Hello everyone first thing i would like to say is that this was my first time modding, I have built other systems but never done any modding 

My system Specs are, 

Case: Coolermaster CM-690 Advanced II with window panel

Motherboard: Asus M5A99X EVO Rev 2.0

Cpu / Processor: AMD X4 965 BE C3, Overclocked to 4.01GHz

Ram: 16GB Corsair Vengeance Blue 1600 MHz

Graphics card: MSI GTX570 Twin Frozr III Power Edition OC

PSU: Corsair TX750

SSD / HDD's: Two Corsair Force 3 120GB SSD's and one 500GB HDD

Cpu cooler: Corsair H60i

My computer before i rebuilt and did some modding 










So what are my plans?
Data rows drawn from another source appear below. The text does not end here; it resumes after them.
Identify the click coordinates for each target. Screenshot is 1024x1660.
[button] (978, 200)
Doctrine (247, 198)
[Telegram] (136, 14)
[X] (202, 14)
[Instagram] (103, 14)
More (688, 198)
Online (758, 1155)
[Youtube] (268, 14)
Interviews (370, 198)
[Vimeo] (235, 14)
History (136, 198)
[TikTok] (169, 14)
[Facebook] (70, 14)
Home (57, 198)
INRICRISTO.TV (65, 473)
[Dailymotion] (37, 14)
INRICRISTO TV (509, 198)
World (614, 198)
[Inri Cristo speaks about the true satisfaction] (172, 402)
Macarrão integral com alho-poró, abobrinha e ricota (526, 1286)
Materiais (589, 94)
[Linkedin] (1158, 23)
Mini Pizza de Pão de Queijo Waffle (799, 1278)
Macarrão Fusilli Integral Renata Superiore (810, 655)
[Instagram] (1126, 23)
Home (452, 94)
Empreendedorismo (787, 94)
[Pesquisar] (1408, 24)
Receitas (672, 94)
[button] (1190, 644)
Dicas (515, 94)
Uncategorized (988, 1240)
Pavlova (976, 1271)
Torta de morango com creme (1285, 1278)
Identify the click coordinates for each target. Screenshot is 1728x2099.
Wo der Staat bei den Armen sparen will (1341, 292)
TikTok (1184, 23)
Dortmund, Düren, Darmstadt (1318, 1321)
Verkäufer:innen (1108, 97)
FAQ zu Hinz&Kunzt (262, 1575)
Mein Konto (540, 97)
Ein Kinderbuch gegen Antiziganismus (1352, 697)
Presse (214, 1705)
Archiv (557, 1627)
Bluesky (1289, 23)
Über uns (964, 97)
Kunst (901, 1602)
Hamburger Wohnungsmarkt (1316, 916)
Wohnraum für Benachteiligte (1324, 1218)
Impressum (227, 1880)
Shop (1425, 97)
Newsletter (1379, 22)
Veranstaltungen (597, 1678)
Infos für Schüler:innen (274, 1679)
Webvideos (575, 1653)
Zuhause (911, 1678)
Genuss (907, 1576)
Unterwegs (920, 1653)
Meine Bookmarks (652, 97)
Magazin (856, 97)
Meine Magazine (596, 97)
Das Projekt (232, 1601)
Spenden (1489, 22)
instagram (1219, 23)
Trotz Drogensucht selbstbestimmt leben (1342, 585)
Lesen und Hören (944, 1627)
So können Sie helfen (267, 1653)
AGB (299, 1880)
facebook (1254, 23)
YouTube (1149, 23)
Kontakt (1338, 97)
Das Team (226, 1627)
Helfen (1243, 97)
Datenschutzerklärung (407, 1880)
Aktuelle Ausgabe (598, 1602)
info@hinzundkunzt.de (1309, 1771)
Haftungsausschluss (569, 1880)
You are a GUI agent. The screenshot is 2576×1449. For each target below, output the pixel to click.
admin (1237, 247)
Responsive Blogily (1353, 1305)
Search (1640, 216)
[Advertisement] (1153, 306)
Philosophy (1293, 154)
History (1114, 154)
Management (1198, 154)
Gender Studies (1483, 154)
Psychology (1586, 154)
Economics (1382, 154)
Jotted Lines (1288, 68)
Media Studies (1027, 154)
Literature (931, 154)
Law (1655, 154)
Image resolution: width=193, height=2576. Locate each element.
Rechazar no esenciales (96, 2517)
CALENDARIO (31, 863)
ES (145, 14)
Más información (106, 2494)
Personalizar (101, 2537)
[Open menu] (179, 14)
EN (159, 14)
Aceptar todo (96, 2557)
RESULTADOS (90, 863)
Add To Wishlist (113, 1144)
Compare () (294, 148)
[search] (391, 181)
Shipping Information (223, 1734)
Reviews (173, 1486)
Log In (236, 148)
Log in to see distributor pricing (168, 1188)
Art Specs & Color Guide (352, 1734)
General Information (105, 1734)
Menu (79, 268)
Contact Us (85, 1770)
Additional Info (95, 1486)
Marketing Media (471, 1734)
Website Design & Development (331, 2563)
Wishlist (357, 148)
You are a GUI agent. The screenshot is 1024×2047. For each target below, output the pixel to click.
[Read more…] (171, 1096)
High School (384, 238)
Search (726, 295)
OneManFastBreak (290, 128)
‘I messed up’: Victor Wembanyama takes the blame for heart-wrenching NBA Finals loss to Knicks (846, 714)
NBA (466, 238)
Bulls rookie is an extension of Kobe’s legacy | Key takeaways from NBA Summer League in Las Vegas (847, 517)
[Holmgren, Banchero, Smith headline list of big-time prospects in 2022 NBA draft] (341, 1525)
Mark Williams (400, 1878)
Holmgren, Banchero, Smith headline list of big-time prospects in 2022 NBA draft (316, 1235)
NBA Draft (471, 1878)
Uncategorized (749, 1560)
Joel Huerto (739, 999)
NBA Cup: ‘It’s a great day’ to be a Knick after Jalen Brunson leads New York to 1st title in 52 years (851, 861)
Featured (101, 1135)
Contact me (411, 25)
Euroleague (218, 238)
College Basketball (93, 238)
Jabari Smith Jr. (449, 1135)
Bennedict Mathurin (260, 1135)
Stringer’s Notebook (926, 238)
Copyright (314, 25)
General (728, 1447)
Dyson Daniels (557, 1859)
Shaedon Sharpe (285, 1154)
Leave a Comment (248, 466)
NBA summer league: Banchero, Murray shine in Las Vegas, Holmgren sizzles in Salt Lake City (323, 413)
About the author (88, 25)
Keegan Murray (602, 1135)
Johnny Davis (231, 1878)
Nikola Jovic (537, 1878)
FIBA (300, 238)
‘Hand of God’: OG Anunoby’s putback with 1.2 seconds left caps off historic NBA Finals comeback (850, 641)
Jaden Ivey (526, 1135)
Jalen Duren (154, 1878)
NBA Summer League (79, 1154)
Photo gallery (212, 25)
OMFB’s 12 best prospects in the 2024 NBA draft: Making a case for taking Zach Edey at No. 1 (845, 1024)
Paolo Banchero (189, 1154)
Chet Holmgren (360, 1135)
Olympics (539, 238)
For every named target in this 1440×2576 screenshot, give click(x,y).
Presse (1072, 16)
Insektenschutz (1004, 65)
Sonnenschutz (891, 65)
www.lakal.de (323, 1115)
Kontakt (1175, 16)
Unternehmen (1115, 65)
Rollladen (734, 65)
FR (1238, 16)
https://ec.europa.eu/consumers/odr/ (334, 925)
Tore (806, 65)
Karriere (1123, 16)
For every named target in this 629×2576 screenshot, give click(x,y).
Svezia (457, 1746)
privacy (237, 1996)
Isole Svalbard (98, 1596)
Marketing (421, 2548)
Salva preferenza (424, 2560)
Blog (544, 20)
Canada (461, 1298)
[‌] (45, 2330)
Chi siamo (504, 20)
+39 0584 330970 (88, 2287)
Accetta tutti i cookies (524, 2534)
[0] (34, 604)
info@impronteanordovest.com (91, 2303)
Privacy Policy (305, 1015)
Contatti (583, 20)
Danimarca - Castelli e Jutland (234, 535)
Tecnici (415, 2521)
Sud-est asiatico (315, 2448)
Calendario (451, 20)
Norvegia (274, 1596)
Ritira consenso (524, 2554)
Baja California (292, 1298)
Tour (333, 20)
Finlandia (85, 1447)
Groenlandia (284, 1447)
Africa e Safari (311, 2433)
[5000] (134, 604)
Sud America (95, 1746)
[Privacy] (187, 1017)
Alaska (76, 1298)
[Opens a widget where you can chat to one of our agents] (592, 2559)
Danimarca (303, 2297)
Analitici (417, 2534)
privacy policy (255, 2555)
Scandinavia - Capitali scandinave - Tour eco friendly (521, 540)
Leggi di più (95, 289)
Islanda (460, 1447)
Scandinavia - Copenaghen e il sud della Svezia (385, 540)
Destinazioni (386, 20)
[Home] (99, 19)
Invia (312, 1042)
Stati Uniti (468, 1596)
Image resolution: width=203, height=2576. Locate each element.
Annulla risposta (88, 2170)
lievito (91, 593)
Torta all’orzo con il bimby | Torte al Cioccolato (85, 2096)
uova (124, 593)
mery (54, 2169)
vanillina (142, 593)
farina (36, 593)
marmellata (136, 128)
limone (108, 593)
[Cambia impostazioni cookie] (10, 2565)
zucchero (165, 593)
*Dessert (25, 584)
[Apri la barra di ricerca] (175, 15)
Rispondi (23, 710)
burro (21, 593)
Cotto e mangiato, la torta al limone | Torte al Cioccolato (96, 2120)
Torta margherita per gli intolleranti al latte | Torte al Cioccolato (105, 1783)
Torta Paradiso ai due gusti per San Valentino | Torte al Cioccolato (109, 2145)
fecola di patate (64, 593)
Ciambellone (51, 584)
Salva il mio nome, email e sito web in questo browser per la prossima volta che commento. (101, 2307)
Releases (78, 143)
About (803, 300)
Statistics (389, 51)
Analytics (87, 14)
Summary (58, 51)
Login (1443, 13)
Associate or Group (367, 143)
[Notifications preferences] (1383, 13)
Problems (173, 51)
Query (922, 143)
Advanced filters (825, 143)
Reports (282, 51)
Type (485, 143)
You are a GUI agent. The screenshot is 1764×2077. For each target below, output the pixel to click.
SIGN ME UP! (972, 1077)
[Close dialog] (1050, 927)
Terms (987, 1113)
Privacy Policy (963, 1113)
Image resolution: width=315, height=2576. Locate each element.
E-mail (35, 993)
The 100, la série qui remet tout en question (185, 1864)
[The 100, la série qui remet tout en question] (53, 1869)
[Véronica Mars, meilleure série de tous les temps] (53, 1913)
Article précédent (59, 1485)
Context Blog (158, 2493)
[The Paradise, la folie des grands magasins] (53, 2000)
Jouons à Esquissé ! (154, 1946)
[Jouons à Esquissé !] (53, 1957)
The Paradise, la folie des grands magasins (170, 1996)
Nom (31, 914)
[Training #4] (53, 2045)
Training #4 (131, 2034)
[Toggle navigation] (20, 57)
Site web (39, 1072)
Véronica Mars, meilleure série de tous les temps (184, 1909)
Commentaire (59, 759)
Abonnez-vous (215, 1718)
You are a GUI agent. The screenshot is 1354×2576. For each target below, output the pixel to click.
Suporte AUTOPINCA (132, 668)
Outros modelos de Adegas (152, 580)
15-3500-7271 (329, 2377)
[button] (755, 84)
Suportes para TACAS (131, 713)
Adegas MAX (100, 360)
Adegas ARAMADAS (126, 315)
My plans are to rebuild my pc and redo all all my management make it look alot more cleaner, Carbon wrap the internals of my case, get some custom sleeved extensions, led strips and a psu cover

So the first thing i bought was a custom made molex to 3 sata power i could not find one anywhere that was the right size or length that i needed so i bought one from http://www.icemodz.com/ Between each connector is 6cm's wich is perfect for the way my drives will be mounted,






I also got my psu cover carbon wrap and led strips in the post, 






With the led strips you get some zip-ties and sticky pads to help with cable management







So let's get this build going! I started disassembling my PC 







I did some modding to the front panel and i removed the cooler master badge 











And i also did the same mod to the roof panel 











So i started carbon wrapping the internals of my case 






I Installed the fans onto the psu cover and I also carbon wrapped the back of the fans too 






Testing the psu cover in the case 






Testing the led strips to make sure they work and see how bright they are 






Put my pc all back together! Look's so much better now! I just need some sleeved extensions  






All up and running again! Look's so beautiful 






Just some other pictures i took after i got it all up and running again 











I reused the cooler master badge as you can see 






I took a picture of how the psu cover is being supported but it isn't a very good picture, I made some brackets from 1.2MM Thick aluminium in a L shape to help hold up the psu cover






And thats my build - mod guys! Please tell me what you think and how it looks, Any questions please comment below or send me a pm


----------



## lucasg51 (May 3, 2013)

*Dust filters*



RaawrEpic said:


> I did some modding to the front panel and i removed the cooler master badge
> 
> http://www.overclock.net/image/id/4711422/width/900/height/900/flags/LL
> 
> ...




NICE MOD ! !
I'm just curious about the front and roof panels mod.
Have you tried keeping the dust filter between the mesh and the plastic?
Or now that you cut that part the filter won't stay?


----------



## jgunning (May 6, 2013)

RaawrEpic said:


> Hello everyone first thing i would like to say is that this was my first time modding, I have built other systems but never done any modding
> 
> My system Specs are,
> 
> ...



May sound stupid..But how do you do Carbon wrapping??!The results are quite stunning!Looks good dude! =)


----------



## RaawrEpic (Jun 8, 2013)

Thanks all!  Carbon wrapping is really easy, First cut it to fit the area then peal of the back material then apply it to the area heat it up and stretch it if needed then your done!  Yes i'm still using the dust filters that came with the case no problems with them so far


----------



## George_o/c (Jun 11, 2013)

Looks good mate  First time I saw carbon wrapping in person was in a friend's laptop, he used carbon parts on the top of the laptop, and on the area around the keyboard, it was nice


----------